*Excerto da fonte:*
Acórdão nº 1742/17.7T8PVZ.P1 de Tribunal da Relação do Porto, 15-06-2022

Data de Julgamento15 Junho 2022
Ano2022
Número Acordão1742/17.7T8PVZ.P1
ÓrgãoTribunal da Relação do Porto
Apelação nº 1742/17.7T8PVZ.P1
Tribunal recorrido: Tribunal Judicial da Comarca do Porto
Juízo Local Cível de Vila do Conde
Relator: Carlos Portela
Adjuntos: António Paulo Vasconcelos
Filipe Caroço

Acordam na 3ª Secção do Tribunal da Relação do Porto

I.Relatório:
O Condomínio do Edifício ..., Bloco ..., sito na Rua ..., concelho de Vila do Conde, instaurou a presente acção de prestação de contas contra AA, residente na Rua ..., concelho de Vila do Conde.
Para tanto alega, em síntese, que por Assembleias Gerais de Condóminos do prédio Autor foi a Ré nomeada como administradora do Condomínio por anos sucessivos pelo menos desde 2011, tendo-lhe sido atribuídas funções administrativas e executivas referentes a todos os actos de administração do Condomínio Autor. Mais, alega que a Ré se recusa a prestar contas relativamente aos anos de 2015 e 2016.
Termina pedindo que a Ré seja citada para, num prazo de 30 dias, apresentar as contas do período em que exerceu a administração do condomínio sito na Rua ..., em Vila do Conde, sob pena de não o fazendo, não poder deduzir oposição às contas que o Autor venha a apresentar.
A ré foi citada para contestar e veio apresentar a contestação, onde alega que nunca exerceu, verdadeiramente, as funções de administradora, o que era do conhecimento de todos os condóminos do prédio, pugnando pela improcedência da presente acção.

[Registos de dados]

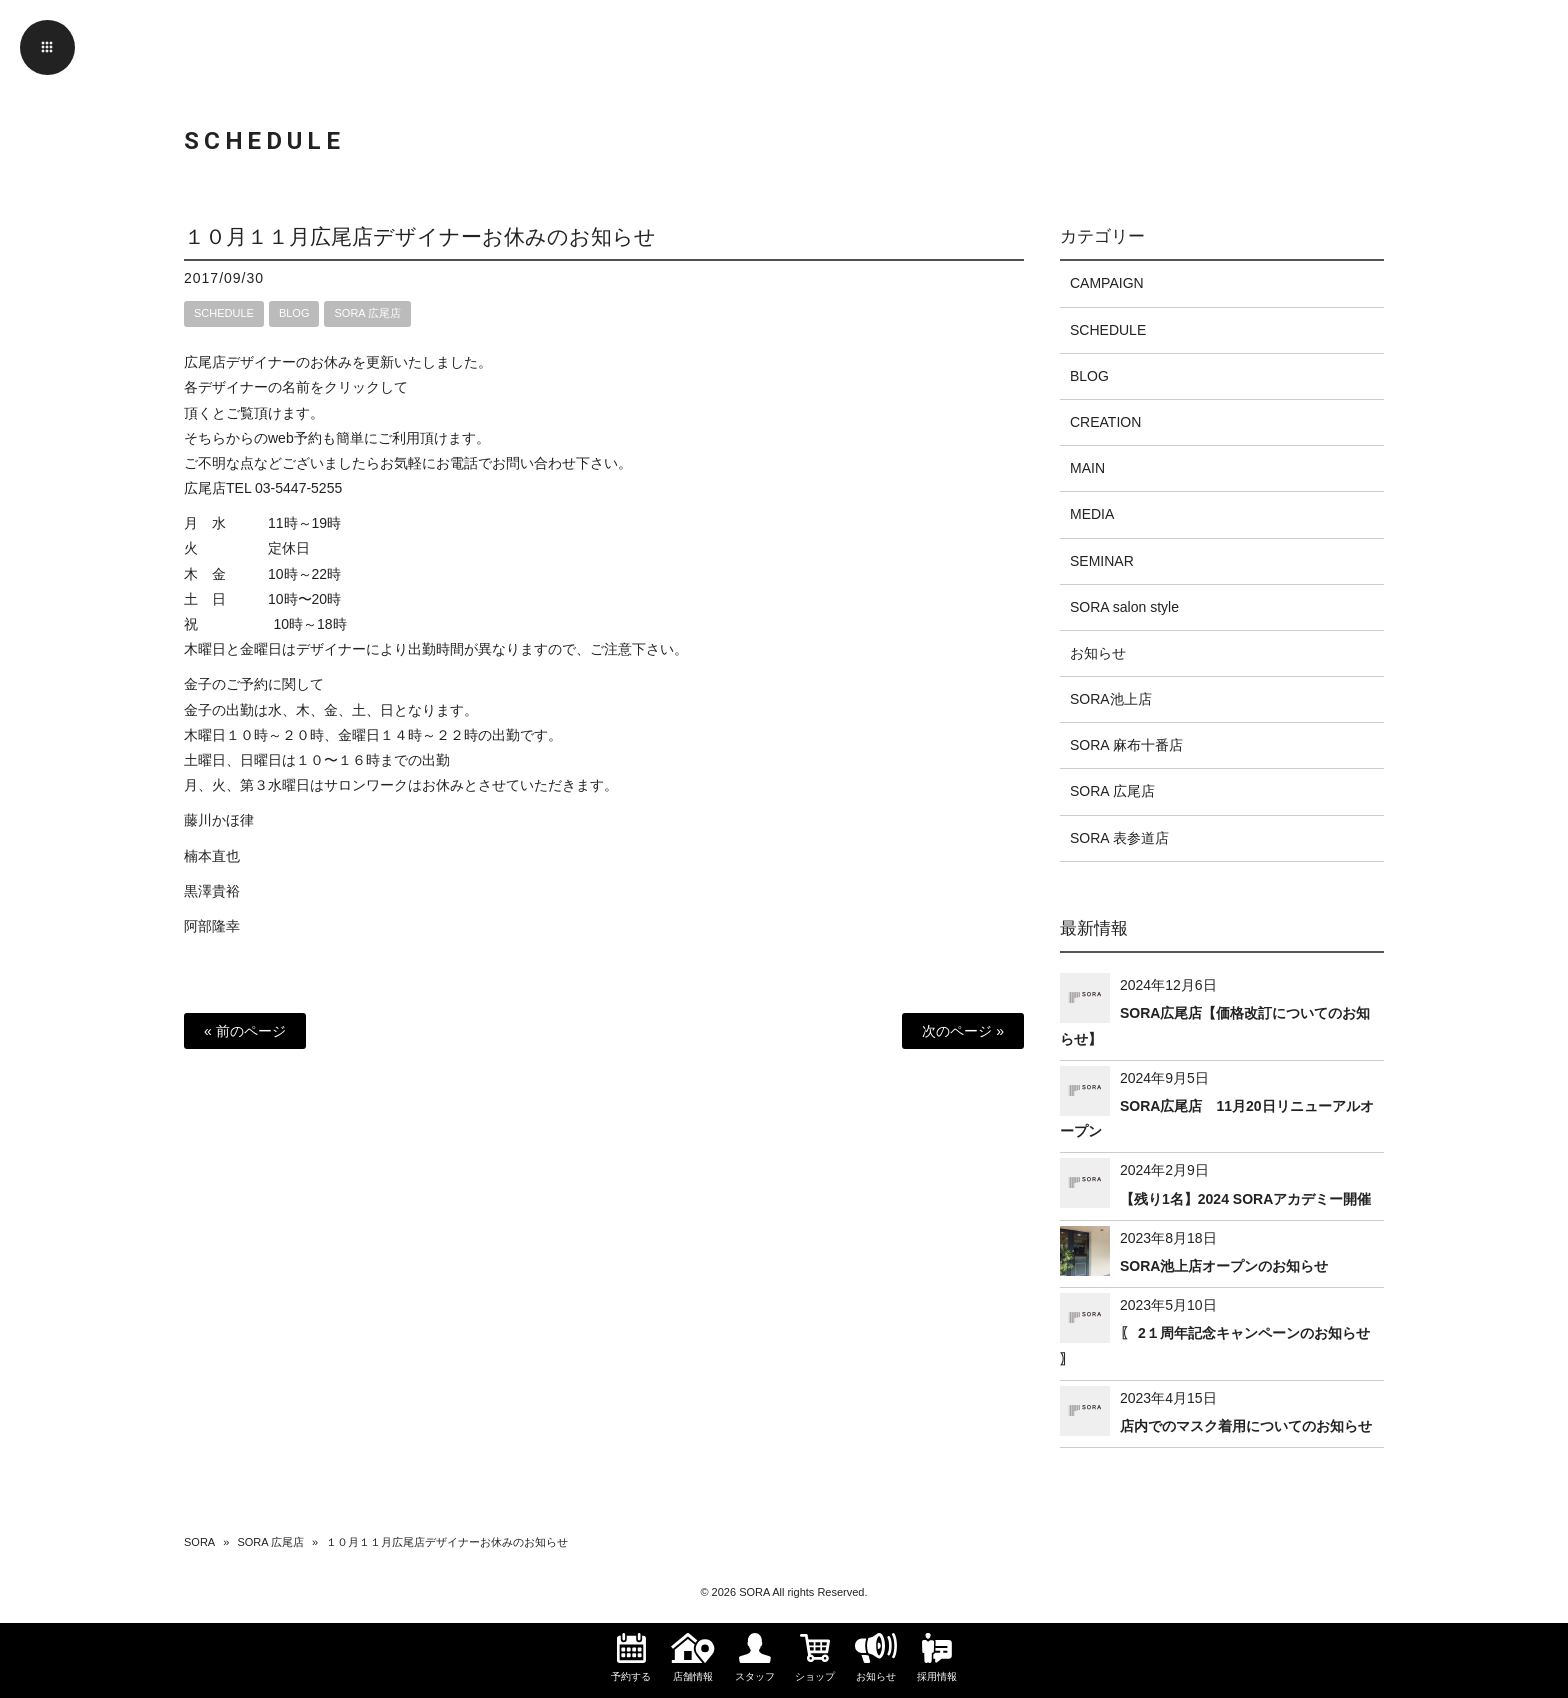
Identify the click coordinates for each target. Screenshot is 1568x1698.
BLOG (294, 313)
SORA (199, 1542)
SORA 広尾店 (367, 313)
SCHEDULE (224, 313)
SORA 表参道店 (1119, 838)
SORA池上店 (1111, 699)
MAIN (1087, 468)
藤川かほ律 (219, 820)
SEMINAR (1102, 561)
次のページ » (963, 1031)
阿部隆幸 (212, 926)
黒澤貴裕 (212, 891)
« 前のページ (245, 1031)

*Tarefa a realizar:*
Devolva, na íntegra e sem qualquer alteração, o texto do acórdão do Tribunal da Relação do Porto apresentado acima.

*Resolução do exercício:*
Acórdão nº 1742/17.7T8PVZ.P1 de Tribunal da Relação do Porto, 15-06-2022

Data de Julgamento15 Junho 2022
Ano2022
Número Acordão1742/17.7T8PVZ.P1
ÓrgãoTribunal da Relação do Porto
Apelação nº 1742/17.7T8PVZ.P1
Tribunal recorrido: Tribunal Judicial da Comarca do Porto
Juízo Local Cível de Vila do Conde
Relator: Carlos Portela
Adjuntos: António Paulo Vasconcelos
Filipe Caroço

Acordam na 3ª Secção do Tribunal da Relação do Porto

I.Relatório:
O Condomínio do Edifício ..., Bloco ..., sito na Rua ..., concelho de Vila do Conde, instaurou a presente acção de prestação de contas contra AA, residente na Rua ..., concelho de Vila do Conde.
Para tanto alega, em síntese, que por Assembleias Gerais de Condóminos do prédio Autor foi a Ré nomeada como administradora do Condomínio por anos sucessivos pelo menos desde 2011, tendo-lhe sido atribuídas funções administrativas e executivas referentes a todos os actos de administração do Condomínio Autor. Mais, alega que a Ré se recusa a prestar contas relativamente aos anos de 2015 e 2016.
Termina pedindo que a Ré seja citada para, num prazo de 30 dias, apresentar as contas do período em que exerceu a administração do condomínio sito na Rua ..., em Vila do Conde, sob pena de não o fazendo, não poder deduzir oposição às contas que o Autor venha a apresentar.
A ré foi citada para contestar e veio apresentar a contestação, onde alega que nunca exerceu, verdadeiramente, as funções de administradora, o que era do conhecimento de todos os condóminos do prédio, pugnando pela improcedência da presente acção.